- _TASK INSTRUCTIONS_:
Return the lines of the data below in which the string "link" occurs.

- _DATA FOR THIS TASK_:
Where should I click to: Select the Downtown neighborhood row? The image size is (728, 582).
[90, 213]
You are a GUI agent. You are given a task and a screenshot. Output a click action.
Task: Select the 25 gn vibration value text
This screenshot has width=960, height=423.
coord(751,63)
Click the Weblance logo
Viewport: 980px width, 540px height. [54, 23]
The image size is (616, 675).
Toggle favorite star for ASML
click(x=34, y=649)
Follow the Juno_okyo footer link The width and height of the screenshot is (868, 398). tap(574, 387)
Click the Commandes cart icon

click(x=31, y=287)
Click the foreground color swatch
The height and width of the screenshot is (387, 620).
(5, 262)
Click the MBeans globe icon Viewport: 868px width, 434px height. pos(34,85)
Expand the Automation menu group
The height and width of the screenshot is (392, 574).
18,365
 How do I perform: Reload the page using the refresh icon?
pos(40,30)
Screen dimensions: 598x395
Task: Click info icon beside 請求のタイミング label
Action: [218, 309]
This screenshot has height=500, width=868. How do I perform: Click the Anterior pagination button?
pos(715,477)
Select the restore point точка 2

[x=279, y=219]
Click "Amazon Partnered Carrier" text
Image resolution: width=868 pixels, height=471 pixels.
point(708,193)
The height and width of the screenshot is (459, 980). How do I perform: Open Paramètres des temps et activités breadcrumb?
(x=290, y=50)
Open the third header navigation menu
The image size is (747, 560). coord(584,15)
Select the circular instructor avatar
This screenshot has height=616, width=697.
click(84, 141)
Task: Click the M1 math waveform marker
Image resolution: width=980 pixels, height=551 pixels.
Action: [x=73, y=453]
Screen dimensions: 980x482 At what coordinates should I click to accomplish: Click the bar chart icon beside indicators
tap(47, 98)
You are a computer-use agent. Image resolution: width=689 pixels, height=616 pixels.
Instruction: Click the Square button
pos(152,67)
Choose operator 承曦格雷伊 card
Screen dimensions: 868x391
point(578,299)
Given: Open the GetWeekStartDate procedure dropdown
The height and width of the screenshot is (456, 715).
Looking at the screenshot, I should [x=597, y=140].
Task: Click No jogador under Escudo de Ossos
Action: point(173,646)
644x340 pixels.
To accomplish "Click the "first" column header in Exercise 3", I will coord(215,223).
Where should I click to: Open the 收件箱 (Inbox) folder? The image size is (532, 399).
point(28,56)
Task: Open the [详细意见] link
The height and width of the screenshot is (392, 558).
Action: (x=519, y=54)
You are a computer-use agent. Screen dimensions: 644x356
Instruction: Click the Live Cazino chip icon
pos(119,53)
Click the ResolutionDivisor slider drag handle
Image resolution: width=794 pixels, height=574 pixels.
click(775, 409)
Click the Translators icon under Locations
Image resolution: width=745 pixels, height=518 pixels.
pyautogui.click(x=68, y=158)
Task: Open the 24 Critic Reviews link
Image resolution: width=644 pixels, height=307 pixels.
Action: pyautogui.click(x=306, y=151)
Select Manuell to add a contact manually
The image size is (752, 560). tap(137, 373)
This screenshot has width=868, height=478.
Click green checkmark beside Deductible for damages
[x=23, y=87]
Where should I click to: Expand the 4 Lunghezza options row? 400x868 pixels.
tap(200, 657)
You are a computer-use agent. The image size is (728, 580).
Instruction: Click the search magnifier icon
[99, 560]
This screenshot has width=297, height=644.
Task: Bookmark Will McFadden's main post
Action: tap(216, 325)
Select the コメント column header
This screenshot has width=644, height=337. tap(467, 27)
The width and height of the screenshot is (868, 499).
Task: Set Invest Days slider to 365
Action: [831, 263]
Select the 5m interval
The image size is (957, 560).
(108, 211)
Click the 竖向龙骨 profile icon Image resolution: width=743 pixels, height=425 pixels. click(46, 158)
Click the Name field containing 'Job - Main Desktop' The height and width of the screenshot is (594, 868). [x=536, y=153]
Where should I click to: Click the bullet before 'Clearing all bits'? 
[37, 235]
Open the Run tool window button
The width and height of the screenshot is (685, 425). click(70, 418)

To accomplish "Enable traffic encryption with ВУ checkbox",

- _RESPONSE AREA_:
Follow the Juno_okyo footer link The width and height of the screenshot is (868, 398). tap(574, 387)
Task: Open the [详细意见] link
Task: Open the 24 Critic Reviews link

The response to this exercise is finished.